Carnet de Jean-Pierre RAFFARIN

Un commentaire

  1. Jacques d'Hornes dit :

    Monsieur le Premier Ministre,

    « Je suis loyal, mais on ne me fera pas taire »

    La particularité dans la politique, c’est que l’homme politique ne peut exister que s’il milite pour un parti. Pas toujours facile pour quelqu’un qui revendique sa liberté.

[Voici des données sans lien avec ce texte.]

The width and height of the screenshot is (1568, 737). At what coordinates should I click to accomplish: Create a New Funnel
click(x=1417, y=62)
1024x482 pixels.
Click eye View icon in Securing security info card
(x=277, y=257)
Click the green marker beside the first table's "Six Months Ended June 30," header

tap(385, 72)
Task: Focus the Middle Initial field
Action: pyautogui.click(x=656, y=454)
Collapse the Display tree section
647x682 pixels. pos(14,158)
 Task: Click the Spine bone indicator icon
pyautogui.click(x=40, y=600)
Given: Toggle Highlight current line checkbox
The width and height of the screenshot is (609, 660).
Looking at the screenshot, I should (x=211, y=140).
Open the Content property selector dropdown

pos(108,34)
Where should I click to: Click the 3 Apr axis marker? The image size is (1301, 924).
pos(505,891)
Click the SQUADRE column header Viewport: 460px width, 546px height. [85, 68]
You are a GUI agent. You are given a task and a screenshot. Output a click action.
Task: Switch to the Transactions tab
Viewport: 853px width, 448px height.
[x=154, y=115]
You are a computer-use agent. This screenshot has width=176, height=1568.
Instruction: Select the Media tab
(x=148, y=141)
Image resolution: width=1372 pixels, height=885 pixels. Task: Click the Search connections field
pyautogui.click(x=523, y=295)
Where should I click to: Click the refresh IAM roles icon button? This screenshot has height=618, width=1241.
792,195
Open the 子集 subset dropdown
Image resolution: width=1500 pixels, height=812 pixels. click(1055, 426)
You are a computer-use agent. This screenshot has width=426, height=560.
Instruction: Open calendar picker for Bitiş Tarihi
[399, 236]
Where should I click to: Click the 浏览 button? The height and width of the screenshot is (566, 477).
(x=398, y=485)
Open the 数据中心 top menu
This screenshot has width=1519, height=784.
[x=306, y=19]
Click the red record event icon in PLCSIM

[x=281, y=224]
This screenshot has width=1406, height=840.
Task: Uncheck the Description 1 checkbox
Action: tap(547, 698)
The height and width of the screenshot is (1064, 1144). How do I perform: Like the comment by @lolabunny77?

    Bien qu’il soit très difficile de ne pas se plier aux exigences de son parti : il faut savoir faire passer l’intérêt du parti, cet homme doit quand même pouvoir exprimer ses convictions personnelles qui permettent d’amener des idées pour faire vivre ce parti. Il ne s’agit pas de suivre aveuglément la doctrine du parti. J’ai maintes fois répété dans différents commentaires que telle était ma vision du militantisme à laquelle on peut ajouter que l‘on peut également avoir de l‘admiration pour une personne que l‘on suivra dans son action.

    Votre loyauté n’est plus à démontrer. Votre expérience, votre désintéressement, votre notoriété et vos qualités personnelles vous permettent de pouvoir agir ainsi et vous auriez tord de modifier votre façon de vous comporter au sein de la majorité à laquelle vous apportez tant.

    Conviction personnelle : ne changez surtout pas, n’en déplaise à certains…

    Je n’ajouterai rien de plus concernant l’organisation de l’UMP, nous ne sommes pas dans la réforme du Parti.